Defining the carbohydrate specificities of Erythrina corallodendron lectin (ECorL) as polyvalent Galbeta1-4GlcNAc (II) > monomeric II > monomeric Gal and GalNAc.

BACKGROUND: Erythrina corallodendron lectin (ECorL) is one of the potent applied lectins. In previous studies, the carbohydrate specificities of this lectin were limited to monosaccharides, simple oligosaccharides and several clusters. However, the polyvalent factor has not been investigated. METHODS: The binding properties at the combining sites of ECorL were characterized by sensitive enzyme-linked lectinosorbent (ELLSA) and inhibition assays, using our collection of ligands and polyvalent natural glycans with known glycotopes. RESULTS: Results of both binding and inhibition assays revealed a very high affinity between ECorL and Galbeta1-4GlcNAc (II)-containing glycoproteins. Among soluble natural glycans tested for inhibition, the high-density polyvalent II glycotopes, such as Streptococcus pneumoniae type 14 capsular polysaccharide which is composed of repeating poly-II residues, resulted in 2.4 x 10(4), 1.4 x 10(3) and 8.6 x 10(2)-fold higher affinities to ECorL than the monomeric Gal, linear II and tri-antennary II, respectively, at the non-reducing end in N-linked glycopeptides (Tri-II).
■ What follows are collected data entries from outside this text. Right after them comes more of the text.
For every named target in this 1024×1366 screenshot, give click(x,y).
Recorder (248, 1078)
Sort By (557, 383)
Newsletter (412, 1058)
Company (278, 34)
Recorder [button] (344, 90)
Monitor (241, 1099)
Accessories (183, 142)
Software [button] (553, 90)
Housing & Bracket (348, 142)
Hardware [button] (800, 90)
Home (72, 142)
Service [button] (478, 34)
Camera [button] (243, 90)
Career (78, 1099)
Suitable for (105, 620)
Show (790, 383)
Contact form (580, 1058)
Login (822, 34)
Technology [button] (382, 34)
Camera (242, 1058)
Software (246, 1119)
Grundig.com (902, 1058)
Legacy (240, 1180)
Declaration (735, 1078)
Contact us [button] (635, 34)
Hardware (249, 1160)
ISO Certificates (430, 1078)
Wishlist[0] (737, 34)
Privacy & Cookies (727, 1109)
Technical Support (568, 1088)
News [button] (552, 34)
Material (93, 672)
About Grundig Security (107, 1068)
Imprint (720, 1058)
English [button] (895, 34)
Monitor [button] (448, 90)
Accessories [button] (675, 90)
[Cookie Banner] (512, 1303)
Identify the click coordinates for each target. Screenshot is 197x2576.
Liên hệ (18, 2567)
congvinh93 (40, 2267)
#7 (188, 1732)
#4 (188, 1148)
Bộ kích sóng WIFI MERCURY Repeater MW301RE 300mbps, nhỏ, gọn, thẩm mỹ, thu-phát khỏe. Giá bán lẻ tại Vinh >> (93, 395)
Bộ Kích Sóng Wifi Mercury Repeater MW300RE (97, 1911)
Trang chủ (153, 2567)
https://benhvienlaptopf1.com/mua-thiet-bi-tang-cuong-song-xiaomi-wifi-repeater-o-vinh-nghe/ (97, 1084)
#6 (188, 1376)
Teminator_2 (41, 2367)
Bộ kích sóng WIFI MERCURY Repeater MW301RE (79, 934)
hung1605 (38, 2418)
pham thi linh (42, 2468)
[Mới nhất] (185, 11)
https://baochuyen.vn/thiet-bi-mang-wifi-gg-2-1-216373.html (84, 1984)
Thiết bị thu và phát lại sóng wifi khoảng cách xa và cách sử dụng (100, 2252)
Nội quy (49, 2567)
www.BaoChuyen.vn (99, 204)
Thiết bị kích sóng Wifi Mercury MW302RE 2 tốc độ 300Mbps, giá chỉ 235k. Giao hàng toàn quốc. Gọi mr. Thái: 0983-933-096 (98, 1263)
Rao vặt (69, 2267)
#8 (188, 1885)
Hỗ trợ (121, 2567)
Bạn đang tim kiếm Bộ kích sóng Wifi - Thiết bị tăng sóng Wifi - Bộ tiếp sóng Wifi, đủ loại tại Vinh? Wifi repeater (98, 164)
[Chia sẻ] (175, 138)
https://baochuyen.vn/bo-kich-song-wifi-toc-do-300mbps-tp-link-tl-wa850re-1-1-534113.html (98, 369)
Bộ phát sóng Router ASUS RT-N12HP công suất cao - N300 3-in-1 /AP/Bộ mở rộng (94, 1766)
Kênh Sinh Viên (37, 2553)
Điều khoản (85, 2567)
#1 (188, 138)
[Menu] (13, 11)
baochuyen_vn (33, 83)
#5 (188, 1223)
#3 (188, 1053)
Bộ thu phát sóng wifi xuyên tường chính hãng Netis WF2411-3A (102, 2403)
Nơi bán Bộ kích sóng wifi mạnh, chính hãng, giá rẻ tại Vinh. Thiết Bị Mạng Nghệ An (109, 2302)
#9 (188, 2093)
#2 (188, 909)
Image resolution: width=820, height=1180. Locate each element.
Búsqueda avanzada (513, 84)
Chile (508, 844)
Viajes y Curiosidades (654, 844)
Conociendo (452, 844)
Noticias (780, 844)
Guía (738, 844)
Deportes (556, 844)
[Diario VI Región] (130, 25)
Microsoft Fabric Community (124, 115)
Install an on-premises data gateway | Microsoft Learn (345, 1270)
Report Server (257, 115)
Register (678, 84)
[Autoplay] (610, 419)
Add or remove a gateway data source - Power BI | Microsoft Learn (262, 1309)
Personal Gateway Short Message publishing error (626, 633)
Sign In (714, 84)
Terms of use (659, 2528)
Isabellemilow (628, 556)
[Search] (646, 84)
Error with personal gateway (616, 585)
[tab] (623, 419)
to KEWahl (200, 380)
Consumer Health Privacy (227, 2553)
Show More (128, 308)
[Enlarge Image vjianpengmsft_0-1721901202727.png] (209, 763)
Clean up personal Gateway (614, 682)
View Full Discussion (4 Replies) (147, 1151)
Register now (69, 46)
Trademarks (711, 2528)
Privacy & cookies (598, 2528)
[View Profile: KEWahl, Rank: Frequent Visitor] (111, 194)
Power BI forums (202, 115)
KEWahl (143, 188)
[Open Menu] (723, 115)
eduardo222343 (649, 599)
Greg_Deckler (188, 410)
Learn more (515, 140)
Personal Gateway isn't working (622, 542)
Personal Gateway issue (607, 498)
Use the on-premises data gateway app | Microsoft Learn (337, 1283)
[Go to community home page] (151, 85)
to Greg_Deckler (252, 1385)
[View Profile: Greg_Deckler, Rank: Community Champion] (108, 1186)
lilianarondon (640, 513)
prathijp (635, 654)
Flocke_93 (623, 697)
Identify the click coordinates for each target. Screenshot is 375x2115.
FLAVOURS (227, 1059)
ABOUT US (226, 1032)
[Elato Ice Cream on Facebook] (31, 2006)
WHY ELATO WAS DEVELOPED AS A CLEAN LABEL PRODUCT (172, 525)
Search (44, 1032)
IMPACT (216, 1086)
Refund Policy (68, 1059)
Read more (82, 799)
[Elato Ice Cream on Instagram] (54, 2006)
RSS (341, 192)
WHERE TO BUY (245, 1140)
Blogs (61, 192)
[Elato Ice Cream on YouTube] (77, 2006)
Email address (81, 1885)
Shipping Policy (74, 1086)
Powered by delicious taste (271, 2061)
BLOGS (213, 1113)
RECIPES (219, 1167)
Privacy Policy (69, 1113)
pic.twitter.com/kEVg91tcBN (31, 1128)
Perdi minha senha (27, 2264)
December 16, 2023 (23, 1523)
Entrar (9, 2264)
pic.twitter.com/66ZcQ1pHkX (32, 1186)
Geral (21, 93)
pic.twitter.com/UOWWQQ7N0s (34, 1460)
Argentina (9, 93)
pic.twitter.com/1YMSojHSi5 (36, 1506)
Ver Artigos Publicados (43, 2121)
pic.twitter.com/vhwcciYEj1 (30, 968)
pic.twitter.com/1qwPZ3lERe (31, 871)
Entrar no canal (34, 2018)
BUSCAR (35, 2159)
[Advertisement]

The ECorL-glycan interaction was also strongly inhibited by most of the other high-density II-containing glycoproteins. Although GalNAc was as potent an inhibitor as Gal, its polyvalent structural units were poor inhibitors. CONCLUSIONS: [1] Galbeta1-4GlcNAc (II) and other Galbeta1 -related oligosaccharides are essential for binding. [2] Their polyvalent form in glycoproteins is the most important binding factor for ECorL, while II monomer and oligo-antennary II forms play only a limited role in binding. [3] Although GalNAc is more active than Gal for ECorL, its reactivity is not changed by polyvalent effects. This lectin may be used as a tool to study glycobiology in basic and medical sciences.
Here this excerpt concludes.